Listed records —
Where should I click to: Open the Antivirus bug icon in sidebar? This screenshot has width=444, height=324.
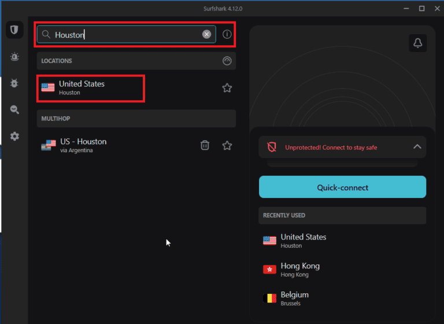pyautogui.click(x=14, y=83)
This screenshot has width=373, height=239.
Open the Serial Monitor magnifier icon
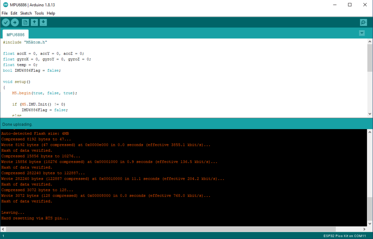pyautogui.click(x=363, y=23)
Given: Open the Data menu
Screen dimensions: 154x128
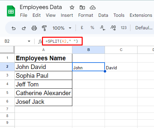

What you are asked to do —
Each record above should be restated word for word. The pictures should not appear.

Answer —
Where should I click to: Open the Antivirus bug icon in sidebar? This screenshot has width=444, height=324.
pyautogui.click(x=14, y=83)
This screenshot has width=373, height=239.
Open the Serial Monitor magnifier icon
pyautogui.click(x=363, y=23)
Given: Open the Data menu
Screen dimensions: 154x128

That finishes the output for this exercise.